▶ Stored data

"""

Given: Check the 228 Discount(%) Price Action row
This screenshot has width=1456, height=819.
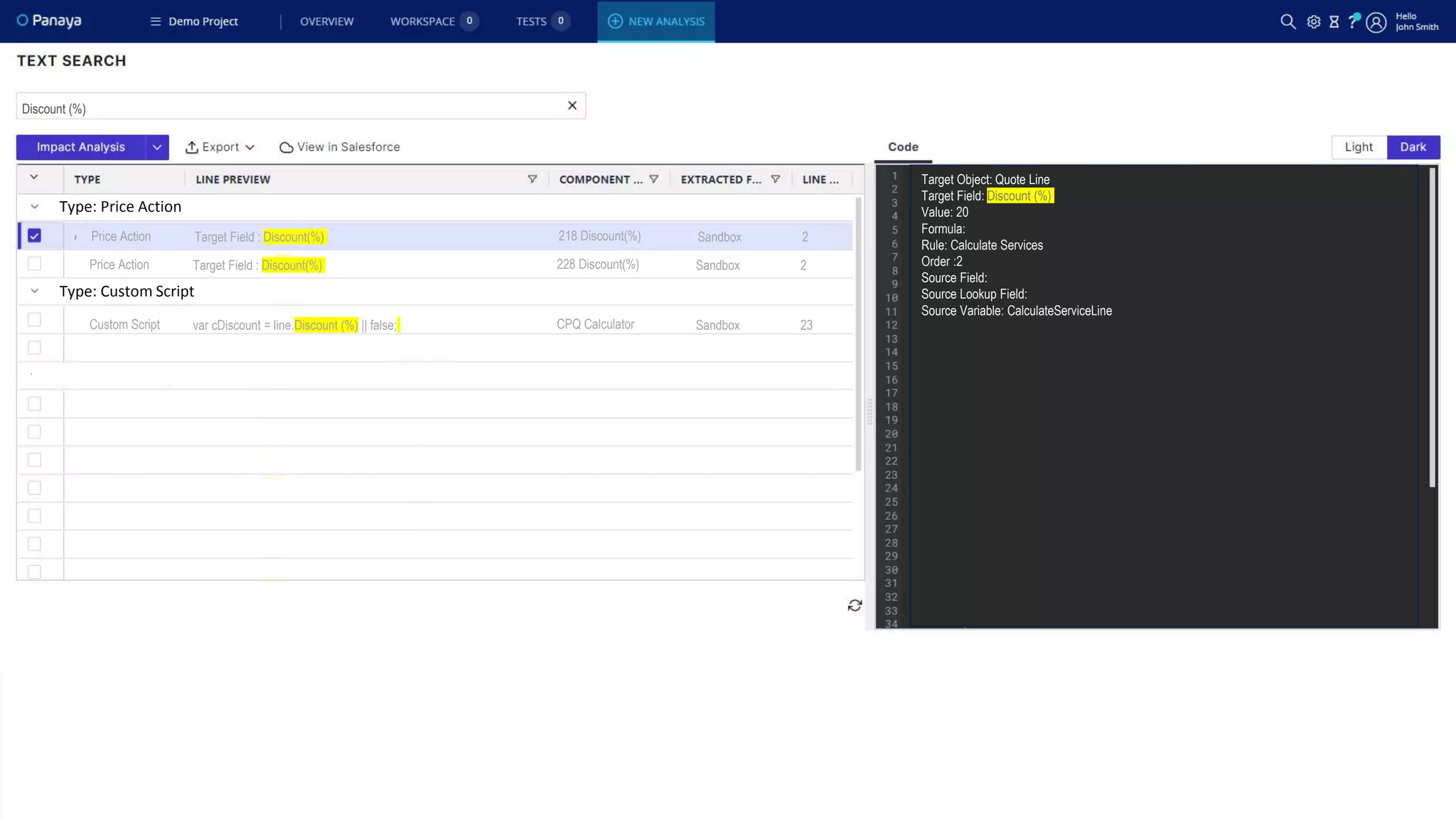Looking at the screenshot, I should click(34, 264).
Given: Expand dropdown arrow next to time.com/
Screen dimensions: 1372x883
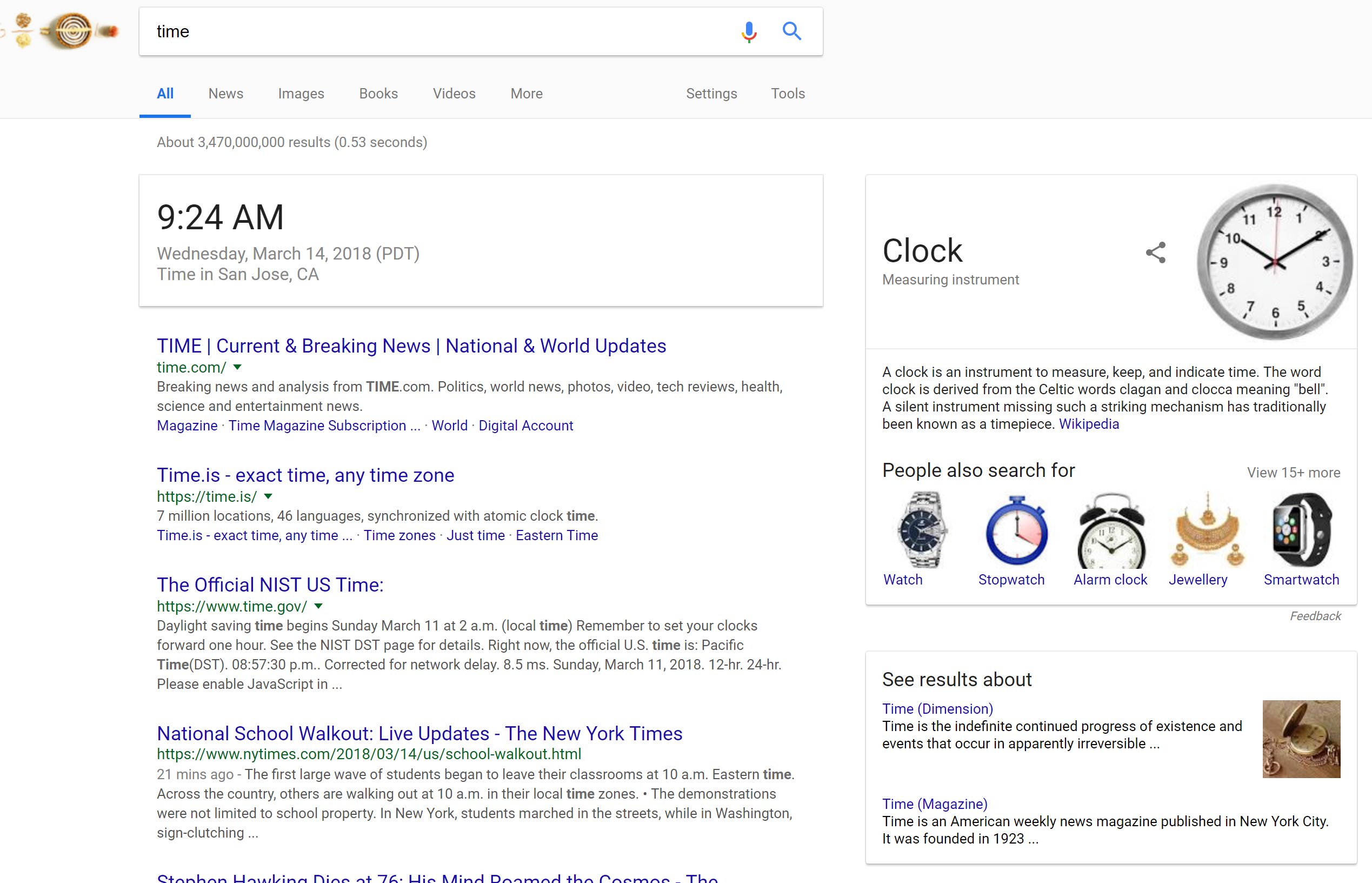Looking at the screenshot, I should (x=237, y=367).
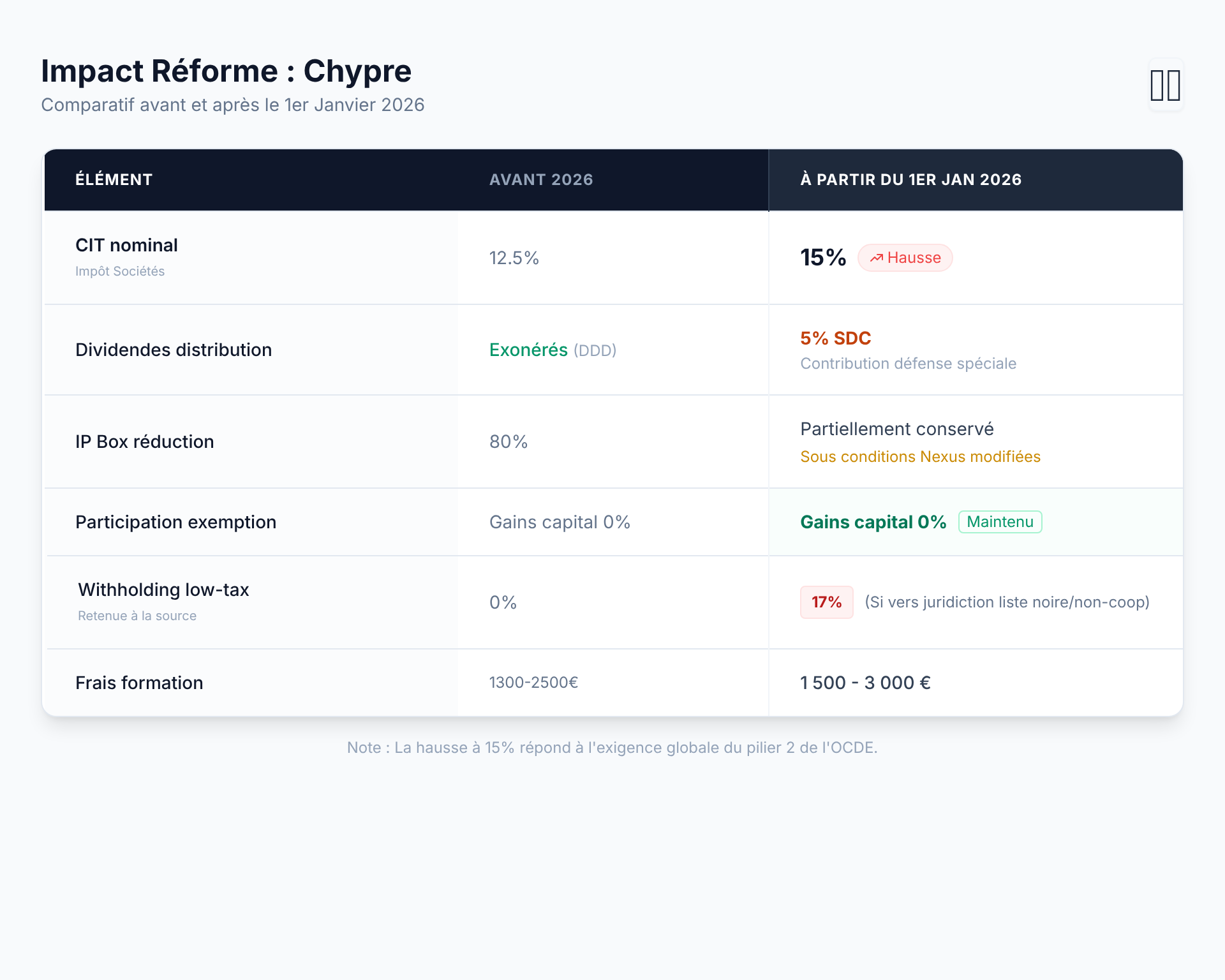Click Sous conditions Nexus modifiées text
This screenshot has height=980, width=1225.
(x=920, y=457)
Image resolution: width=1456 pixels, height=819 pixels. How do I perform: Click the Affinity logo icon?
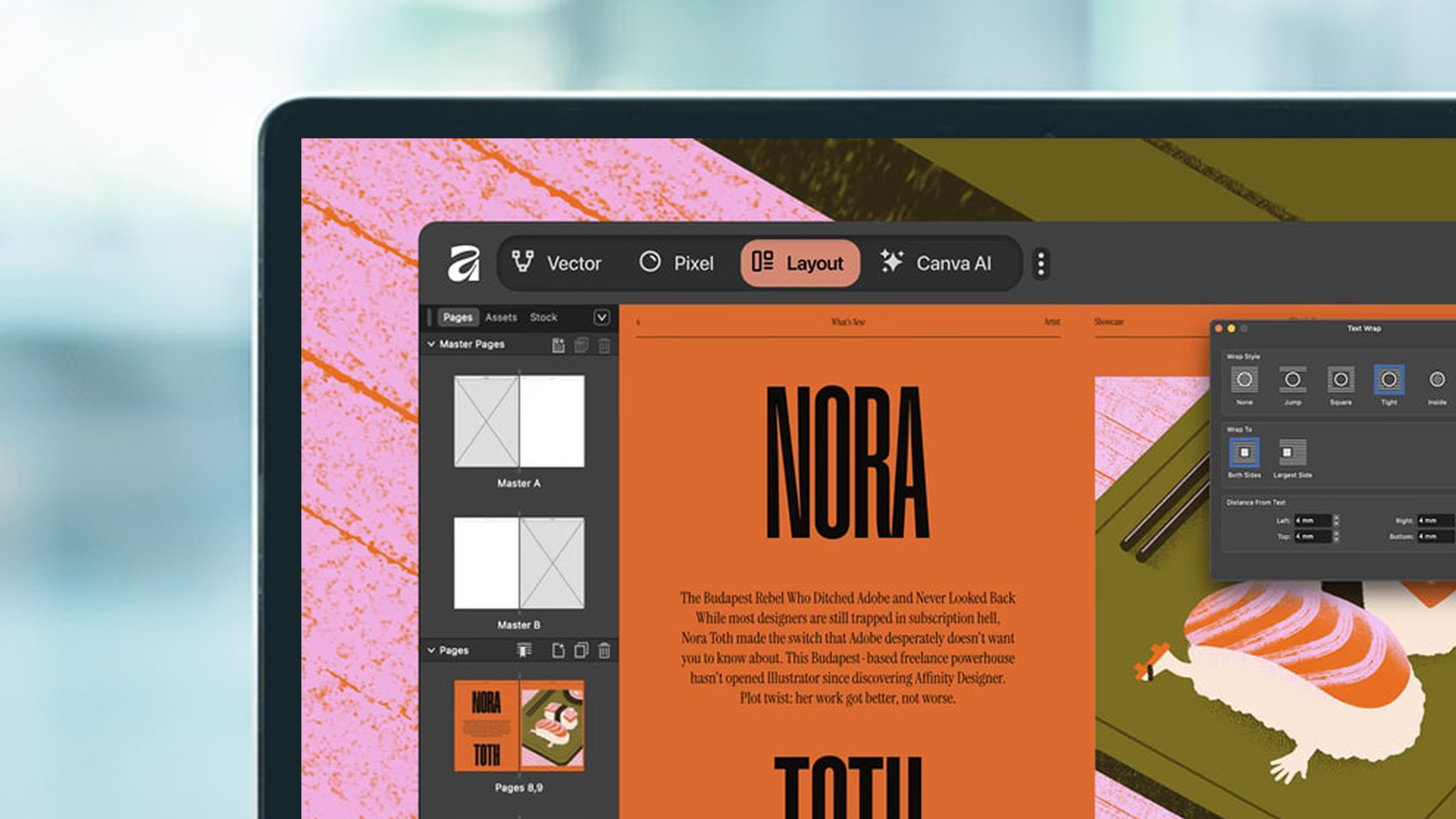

"""

Transcribe the lines above exactly, setting aside any picture among them.

Given: Check the 228 Discount(%) Price Action row
This screenshot has width=1456, height=819.
Looking at the screenshot, I should click(34, 264).
Given: Expand dropdown arrow next to time.com/
Screen dimensions: 1372x883
Looking at the screenshot, I should (x=237, y=367).
Click Sous conditions Nexus modifiées text
This screenshot has height=980, width=1225.
(x=920, y=457)
Image resolution: width=1456 pixels, height=819 pixels. How do I perform: Click the Affinity logo icon?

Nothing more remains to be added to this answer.